La transition se fera «dans un cadre constitutionnel» et sera conduite par «une personnalité consensuelle», a annoncé lundi le lieutenant-colonel Isaac Zida, nouvel homme fort du Burkina Faso. «Le pouvoir exécutif sera conduit par un organe de transition dans un cadre constitutionnel(…). Cet organe de transition sera dirigé par une personnalité consensuelle désignée par tous les acteurs de la vie nationale», a déclaré M. Zida devant les diplomates. Il n'a pas donné d'explications plus précises ni de calendrier, mais a dit souhaiter un délai «le plus bref possible».

La Constitution burkinabé, que les militaires ont suspendue vendredi soir, prévoit que le président de l'Assemblée nationale assure l'intérim en cas de vacance du pouvoir dans ce pays pauvre du Sahel comptant 17 millions d'habitants. Or l'Assemblée a été dissoute dans les premières heures du pouvoir militaire, et son président reste introuvable.

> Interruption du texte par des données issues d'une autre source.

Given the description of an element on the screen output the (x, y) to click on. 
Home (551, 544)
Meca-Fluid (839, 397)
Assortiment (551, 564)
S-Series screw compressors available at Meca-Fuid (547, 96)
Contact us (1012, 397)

Une intervention musclée de l'armée

Cette nouvelle déclaration du lieutenant-colonel, qui laisse à penser qu'un civil - et non plus un militaire - pourrait prendre la tête de la transition, intervient alors que les États-Unis ont appelé ce week-end l'armée burkinabé «à transmettre immédiatement le pouvoir aux autorités civiles». Washington, allié privilégié du Burkina dans la lutte contre les jihadistes au Sahel, a également condamné «la tentative de l'armée burkinabé d'imposer sa volonté au peuple».

Le nouveau chef de la transition devait encore poursuivre lundi ses consultations avec les forces politiques et la communauté internationale à Ouagadougou, où la situation était calme après l'intervention musclée de l'armée, qui a chassé les manifestants des locaux de la télévision publique et de la place de la Nation, rebaptisée «place de la révolution» et épicentre de la contestation.